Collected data
= Beginning of Section =

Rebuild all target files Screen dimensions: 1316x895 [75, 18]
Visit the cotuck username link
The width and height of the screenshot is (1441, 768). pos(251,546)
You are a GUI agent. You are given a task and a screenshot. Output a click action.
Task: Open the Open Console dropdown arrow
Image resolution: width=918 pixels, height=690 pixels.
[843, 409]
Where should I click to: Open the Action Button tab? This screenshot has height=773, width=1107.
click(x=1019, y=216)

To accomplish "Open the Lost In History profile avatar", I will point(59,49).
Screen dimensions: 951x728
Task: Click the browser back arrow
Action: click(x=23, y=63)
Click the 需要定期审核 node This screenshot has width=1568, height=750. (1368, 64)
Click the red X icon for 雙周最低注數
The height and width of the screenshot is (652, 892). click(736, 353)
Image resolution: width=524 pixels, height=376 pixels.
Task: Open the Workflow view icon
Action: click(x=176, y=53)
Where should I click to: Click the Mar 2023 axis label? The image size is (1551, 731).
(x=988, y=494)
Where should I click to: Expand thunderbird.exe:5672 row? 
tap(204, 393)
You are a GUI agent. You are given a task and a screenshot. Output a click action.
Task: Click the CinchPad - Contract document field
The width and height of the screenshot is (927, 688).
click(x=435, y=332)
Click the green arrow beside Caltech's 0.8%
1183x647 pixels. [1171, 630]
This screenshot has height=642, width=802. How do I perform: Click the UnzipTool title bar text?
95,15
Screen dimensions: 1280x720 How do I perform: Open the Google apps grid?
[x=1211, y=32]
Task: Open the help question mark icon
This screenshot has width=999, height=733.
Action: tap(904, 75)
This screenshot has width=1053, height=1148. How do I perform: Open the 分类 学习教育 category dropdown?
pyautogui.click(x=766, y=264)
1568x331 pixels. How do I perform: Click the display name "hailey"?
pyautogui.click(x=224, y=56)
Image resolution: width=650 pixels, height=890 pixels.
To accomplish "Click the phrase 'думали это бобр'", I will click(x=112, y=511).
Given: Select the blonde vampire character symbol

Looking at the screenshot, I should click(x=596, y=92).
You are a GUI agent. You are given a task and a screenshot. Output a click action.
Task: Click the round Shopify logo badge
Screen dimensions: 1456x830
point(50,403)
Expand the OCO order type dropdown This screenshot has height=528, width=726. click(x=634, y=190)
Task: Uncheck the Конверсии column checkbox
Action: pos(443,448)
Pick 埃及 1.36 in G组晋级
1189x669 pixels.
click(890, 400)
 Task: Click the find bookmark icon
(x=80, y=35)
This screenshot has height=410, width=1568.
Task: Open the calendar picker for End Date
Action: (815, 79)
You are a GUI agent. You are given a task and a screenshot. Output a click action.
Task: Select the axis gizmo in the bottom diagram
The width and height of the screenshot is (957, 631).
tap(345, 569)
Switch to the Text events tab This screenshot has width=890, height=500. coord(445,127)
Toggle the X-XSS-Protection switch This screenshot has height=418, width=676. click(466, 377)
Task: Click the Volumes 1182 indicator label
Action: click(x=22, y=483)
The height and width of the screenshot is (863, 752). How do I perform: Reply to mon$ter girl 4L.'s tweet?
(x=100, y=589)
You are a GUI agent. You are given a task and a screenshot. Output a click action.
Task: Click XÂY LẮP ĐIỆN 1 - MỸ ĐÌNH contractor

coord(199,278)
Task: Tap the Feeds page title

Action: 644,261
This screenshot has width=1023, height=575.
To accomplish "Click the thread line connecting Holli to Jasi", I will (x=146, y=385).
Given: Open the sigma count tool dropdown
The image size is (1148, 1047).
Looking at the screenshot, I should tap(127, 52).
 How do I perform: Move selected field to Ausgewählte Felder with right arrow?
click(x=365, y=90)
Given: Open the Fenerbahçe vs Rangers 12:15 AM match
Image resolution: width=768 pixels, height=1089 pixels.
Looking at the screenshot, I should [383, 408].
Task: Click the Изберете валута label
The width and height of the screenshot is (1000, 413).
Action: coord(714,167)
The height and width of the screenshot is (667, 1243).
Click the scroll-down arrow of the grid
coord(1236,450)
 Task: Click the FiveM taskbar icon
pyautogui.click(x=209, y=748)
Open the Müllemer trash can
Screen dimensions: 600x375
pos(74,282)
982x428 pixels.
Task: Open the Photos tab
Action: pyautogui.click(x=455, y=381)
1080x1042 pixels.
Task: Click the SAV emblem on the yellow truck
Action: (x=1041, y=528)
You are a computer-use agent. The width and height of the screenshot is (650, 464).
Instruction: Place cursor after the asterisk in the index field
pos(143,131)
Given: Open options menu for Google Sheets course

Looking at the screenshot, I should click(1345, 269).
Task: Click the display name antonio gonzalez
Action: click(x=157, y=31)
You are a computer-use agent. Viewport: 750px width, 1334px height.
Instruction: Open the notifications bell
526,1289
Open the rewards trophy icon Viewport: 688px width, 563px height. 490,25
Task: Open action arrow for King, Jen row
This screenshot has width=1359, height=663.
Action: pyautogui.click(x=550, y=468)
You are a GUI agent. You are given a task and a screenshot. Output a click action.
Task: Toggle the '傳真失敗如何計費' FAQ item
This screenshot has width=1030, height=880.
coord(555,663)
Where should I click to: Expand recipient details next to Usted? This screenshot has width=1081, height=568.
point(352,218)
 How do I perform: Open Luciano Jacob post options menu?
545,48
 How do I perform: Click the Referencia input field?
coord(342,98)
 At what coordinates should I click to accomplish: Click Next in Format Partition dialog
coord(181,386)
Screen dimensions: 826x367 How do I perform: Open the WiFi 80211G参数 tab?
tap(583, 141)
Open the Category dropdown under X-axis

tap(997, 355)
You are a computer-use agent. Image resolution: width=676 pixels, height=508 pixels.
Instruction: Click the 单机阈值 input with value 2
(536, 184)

= End of Section =

» **Work order**
Please print exactly the lines from the one containing "Task: Open action arrow for King, Jen row" through the last line of the records, both included, and nothing else.

» **Exercise answer**
Task: Open action arrow for King, Jen row
This screenshot has width=1359, height=663.
Action: pyautogui.click(x=550, y=468)
You are a GUI agent. You are given a task and a screenshot. Output a click action.
Task: Toggle the '傳真失敗如何計費' FAQ item
This screenshot has width=1030, height=880.
coord(555,663)
Where should I click to: Expand recipient details next to Usted? This screenshot has width=1081, height=568.
point(352,218)
 How do I perform: Open Luciano Jacob post options menu?
545,48
 How do I perform: Click the Referencia input field?
coord(342,98)
 At what coordinates should I click to accomplish: Click Next in Format Partition dialog
coord(181,386)
Screen dimensions: 826x367 How do I perform: Open the WiFi 80211G参数 tab?
tap(583, 141)
Open the Category dropdown under X-axis

tap(997, 355)
You are a computer-use agent. Image resolution: width=676 pixels, height=508 pixels.
Instruction: Click the 单机阈值 input with value 2
(536, 184)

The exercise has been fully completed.